Well you’re not alone. According to new research, one in four Aussie parents often feel overwhelmed and stressed every single day by their children’s behaviour and struggle to find the best ways to handle it. 

No matter what stage of the parenting journey you are at, managing your little one’s behaviour can be a battlefield. When we’re juggling jobs, other kids, managing a household and all the other stuff we do day-in, day-out, it can be tough to keep your cool when they test your patience. Which we know is what they’re meant to do as they grow and learn. But that doesn’t make it any easier. 

According to a new study conducted by The Royal Children’s Hospital National Child Health Poll that looked at 2044 parents and 3545 children aged from one to 18, almost half of parents say they become impatient too quickly and one in three admitted they often lose their temper and later feel guilty.

The study also found that while almost all parents use positive techniques such as praise and attention to reward good behaviour, and almost all attempt to talk with their children about what type of behaviour they expect and their feelings when they misbehave, that 61% still resorted to shouting or yelling and 35% made their child feel bad in order to leach them a lesson.

Further to this, 23% of parents surveyed threatened physical violence, while 17% admitted to resorting to physical discipline including smacking, hitting, spanking, slapping, pinching or pulling.

The debate of whether or not a smack is ok for children has been around for a long time, with the old adage “my parents smacked me and I turned out fine” often being used as an argument. However, since our parents may or may not have done that in the 70s, 80s or even 90s, there has been extensive research on the topic, with numerous studies looking at the lasting effects of physical discipline on children.

“Punitive or negative discipline does not help children learn what is expected from them as it centres on what not to do rather than modelling or reinforcing desired behaviour,” says Dr Anthea Rhodes, Director of the RCH National Child Health Poll.  
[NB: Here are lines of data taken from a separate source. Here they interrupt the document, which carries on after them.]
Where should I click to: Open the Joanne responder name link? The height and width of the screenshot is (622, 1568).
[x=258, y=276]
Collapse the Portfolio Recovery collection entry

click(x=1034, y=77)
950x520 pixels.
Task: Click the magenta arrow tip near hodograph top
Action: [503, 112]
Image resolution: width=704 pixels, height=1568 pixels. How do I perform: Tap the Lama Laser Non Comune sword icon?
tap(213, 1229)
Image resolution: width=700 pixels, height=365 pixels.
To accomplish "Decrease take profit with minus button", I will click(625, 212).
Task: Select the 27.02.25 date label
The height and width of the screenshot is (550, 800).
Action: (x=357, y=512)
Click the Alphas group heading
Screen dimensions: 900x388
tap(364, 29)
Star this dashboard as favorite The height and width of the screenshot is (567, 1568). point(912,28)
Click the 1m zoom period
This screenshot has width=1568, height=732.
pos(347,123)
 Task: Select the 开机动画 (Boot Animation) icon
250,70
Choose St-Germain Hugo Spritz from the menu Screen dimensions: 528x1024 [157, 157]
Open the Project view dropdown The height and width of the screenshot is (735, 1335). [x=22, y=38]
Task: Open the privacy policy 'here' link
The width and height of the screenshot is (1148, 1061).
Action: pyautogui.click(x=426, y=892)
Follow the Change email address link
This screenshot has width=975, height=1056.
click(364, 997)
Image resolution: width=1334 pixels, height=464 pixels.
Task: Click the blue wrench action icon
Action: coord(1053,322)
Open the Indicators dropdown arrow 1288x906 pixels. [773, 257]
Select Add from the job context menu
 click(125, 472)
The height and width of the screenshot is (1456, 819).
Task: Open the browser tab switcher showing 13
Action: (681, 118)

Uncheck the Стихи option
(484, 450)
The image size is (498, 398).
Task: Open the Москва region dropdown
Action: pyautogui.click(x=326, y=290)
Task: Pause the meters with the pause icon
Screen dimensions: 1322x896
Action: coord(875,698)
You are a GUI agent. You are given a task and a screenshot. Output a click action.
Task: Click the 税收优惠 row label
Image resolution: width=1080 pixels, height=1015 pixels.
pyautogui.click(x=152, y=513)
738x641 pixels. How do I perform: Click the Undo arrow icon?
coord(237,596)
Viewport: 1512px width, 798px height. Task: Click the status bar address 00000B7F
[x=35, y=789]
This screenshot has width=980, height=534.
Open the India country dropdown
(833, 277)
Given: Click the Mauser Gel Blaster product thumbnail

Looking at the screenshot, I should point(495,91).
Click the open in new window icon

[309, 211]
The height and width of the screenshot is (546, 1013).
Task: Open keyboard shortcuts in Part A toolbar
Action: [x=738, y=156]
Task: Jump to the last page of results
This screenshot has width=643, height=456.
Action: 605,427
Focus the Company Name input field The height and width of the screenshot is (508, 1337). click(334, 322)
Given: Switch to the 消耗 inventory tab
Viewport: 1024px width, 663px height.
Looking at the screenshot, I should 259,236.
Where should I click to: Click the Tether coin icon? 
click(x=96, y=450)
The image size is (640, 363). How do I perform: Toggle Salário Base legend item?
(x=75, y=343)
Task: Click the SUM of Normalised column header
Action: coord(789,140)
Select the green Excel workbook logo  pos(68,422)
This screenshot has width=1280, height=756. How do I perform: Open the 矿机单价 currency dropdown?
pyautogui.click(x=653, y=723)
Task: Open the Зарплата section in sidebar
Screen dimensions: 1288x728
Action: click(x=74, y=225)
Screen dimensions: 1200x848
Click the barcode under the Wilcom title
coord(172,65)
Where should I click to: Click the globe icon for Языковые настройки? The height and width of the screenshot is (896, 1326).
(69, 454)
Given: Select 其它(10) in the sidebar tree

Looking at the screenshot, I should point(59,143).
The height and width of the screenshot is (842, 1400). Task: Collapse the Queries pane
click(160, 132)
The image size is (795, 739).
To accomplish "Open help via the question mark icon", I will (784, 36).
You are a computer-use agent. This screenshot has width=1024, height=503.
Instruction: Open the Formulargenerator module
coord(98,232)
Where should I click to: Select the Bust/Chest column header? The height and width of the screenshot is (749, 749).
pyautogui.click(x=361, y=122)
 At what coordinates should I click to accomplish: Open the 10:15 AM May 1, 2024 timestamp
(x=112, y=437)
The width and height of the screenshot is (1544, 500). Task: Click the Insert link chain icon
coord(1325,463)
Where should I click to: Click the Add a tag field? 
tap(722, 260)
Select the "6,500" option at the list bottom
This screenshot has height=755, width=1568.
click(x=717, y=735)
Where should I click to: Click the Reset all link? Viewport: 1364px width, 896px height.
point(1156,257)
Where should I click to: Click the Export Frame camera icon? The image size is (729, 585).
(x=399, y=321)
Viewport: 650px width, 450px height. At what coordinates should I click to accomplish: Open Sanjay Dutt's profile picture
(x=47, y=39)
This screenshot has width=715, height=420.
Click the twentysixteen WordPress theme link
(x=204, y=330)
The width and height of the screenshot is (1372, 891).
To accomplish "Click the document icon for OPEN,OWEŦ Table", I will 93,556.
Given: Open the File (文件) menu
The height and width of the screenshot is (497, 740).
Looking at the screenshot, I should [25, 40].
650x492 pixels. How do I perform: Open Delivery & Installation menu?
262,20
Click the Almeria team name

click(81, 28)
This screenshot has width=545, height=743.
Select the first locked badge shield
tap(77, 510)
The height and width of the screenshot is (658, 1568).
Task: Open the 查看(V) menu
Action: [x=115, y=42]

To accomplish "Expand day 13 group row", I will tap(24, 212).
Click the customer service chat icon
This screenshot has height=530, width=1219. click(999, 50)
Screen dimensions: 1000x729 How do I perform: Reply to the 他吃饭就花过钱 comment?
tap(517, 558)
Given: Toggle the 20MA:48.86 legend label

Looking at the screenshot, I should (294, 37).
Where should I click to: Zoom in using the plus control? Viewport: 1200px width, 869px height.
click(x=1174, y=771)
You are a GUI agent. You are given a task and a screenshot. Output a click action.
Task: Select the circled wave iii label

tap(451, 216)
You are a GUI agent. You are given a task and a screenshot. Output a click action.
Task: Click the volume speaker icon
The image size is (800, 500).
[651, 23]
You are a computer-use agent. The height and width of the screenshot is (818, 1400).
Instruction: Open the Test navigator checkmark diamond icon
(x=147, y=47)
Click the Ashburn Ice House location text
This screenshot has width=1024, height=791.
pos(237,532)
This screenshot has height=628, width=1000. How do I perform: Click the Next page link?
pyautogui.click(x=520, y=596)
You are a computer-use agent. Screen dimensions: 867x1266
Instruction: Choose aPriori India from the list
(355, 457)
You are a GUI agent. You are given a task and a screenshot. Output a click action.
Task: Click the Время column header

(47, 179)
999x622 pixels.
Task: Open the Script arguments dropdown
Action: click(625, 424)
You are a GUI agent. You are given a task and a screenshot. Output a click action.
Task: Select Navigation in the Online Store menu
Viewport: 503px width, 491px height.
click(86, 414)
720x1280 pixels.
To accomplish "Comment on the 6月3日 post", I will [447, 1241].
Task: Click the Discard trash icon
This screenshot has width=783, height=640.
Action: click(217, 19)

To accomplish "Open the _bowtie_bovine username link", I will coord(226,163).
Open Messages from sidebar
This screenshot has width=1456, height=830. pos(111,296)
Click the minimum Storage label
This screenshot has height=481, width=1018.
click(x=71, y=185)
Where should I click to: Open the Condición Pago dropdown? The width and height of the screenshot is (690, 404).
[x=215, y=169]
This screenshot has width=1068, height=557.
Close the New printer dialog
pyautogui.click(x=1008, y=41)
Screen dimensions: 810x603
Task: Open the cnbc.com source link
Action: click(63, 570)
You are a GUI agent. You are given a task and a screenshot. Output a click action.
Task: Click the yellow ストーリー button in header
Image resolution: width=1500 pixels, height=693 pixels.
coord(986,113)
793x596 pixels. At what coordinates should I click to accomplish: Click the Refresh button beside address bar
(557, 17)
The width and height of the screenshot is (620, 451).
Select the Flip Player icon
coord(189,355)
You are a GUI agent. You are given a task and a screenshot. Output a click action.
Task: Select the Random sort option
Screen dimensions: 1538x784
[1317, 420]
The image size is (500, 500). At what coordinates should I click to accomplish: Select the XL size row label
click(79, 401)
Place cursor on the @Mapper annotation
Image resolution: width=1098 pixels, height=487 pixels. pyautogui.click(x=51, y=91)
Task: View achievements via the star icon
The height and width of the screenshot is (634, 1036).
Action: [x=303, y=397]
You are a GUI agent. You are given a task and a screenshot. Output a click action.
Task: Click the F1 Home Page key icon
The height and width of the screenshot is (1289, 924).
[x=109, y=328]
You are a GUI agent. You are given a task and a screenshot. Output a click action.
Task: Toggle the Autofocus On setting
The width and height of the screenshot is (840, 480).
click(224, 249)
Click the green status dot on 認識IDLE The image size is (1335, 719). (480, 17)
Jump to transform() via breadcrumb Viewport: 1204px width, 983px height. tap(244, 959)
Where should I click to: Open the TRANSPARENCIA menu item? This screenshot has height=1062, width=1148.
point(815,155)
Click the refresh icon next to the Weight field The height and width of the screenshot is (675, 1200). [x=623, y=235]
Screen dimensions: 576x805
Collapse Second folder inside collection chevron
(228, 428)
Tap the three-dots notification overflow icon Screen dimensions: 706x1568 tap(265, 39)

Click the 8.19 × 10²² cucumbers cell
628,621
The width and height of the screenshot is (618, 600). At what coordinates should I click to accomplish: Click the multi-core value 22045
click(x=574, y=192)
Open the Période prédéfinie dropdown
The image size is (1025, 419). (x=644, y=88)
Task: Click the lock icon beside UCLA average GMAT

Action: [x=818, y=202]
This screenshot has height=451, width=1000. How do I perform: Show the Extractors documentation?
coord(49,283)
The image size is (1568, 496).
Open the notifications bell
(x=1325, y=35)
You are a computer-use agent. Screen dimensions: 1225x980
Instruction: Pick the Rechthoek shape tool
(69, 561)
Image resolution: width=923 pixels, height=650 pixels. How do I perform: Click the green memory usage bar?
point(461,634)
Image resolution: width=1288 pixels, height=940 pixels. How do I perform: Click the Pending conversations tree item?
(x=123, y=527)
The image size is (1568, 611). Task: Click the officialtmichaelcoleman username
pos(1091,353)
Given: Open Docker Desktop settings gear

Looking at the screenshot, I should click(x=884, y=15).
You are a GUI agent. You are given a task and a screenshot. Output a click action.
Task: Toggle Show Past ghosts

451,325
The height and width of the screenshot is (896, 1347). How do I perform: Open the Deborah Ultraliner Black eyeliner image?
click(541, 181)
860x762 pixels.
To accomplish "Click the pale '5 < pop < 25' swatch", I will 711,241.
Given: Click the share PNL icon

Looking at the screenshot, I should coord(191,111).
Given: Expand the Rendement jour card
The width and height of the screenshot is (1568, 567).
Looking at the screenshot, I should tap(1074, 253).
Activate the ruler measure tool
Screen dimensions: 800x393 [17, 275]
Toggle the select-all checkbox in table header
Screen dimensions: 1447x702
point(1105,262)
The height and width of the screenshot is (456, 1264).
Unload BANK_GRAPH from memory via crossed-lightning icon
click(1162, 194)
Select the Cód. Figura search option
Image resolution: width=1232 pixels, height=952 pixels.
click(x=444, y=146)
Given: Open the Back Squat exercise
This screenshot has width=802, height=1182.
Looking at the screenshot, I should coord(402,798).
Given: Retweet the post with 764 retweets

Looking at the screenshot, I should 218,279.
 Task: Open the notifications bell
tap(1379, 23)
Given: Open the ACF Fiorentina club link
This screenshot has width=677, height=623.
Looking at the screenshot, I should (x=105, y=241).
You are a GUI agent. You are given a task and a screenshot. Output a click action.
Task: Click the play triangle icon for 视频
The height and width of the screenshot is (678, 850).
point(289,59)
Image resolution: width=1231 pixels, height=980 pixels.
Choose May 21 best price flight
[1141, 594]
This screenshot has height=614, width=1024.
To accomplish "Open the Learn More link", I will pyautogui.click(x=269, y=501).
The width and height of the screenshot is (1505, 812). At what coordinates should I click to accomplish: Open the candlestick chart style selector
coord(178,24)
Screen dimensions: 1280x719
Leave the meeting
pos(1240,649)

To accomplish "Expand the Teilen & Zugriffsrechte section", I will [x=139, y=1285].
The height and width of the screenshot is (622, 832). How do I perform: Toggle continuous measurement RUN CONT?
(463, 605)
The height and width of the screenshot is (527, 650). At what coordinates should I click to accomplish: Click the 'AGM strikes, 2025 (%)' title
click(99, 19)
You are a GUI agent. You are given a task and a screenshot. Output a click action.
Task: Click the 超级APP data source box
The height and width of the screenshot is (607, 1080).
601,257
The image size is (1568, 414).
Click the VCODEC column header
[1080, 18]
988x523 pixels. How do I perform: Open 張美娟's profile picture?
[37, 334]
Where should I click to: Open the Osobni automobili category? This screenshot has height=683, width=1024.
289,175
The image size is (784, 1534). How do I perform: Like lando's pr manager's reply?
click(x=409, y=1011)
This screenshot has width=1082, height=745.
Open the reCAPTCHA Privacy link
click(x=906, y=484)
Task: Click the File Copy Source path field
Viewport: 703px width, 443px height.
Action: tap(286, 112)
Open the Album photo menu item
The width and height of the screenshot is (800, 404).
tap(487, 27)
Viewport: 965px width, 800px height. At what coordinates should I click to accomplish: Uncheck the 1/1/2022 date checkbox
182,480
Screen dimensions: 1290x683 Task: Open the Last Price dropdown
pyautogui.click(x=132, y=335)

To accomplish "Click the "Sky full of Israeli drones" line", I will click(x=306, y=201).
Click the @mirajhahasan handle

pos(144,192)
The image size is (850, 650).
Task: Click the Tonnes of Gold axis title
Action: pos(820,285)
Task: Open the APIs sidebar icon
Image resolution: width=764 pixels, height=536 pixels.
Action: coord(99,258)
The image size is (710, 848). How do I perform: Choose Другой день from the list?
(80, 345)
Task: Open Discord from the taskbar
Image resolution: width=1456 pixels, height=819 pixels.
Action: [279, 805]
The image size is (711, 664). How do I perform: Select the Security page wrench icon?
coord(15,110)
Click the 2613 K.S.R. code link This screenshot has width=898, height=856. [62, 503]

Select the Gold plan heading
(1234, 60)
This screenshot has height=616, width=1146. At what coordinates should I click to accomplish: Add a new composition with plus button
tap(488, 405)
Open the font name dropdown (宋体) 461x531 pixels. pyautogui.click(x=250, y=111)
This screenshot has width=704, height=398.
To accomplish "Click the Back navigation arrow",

“Physical discipline can have long-lasting negative effects on a child, including reduced self-esteem and psychological harm. Children who experience aggressive discipline are also more likely to develop aggressive behaviour themselves.”

As a result of these findings, the RCH has launched its Catch Them Being Good Challenge, asking parents to: 

1.       Take note of your child’s everyday efforts and achievements

2.       Tell them what they have done well 

3.       Double the amount of praise you give them – the more the better!

4.       Try this every day for at least a week 

5.       Share your story on The Royal Children’s Hospital Facebook page so other parents can learn from your experience using the hashtag #catchthembeinggood 

“Children’s brains are wired for attention,” adds Dr Rhodes. “The best type of attention to give a child is a positive response to desired behaviour as it encourages them to behave that way again. Praise, praise and more praise. If you see your child behaving well – praise them and tell them why.”  

“Children behave in different ways depending on their age, temperament, developmental stage and the situation. It is normal for them to push boundaries and to have difficulty regulating their emotions sometimes. Understanding the reasons for a child’s behaviour will help parents respond sensitively and more effectively to challenging behaviours.’’

“Managing behaviours can be stressful. If parents feel overwhelmed and are often losing their cool with their kids, they should reach out for help. Speak to friends and family or your GP for advice and support.”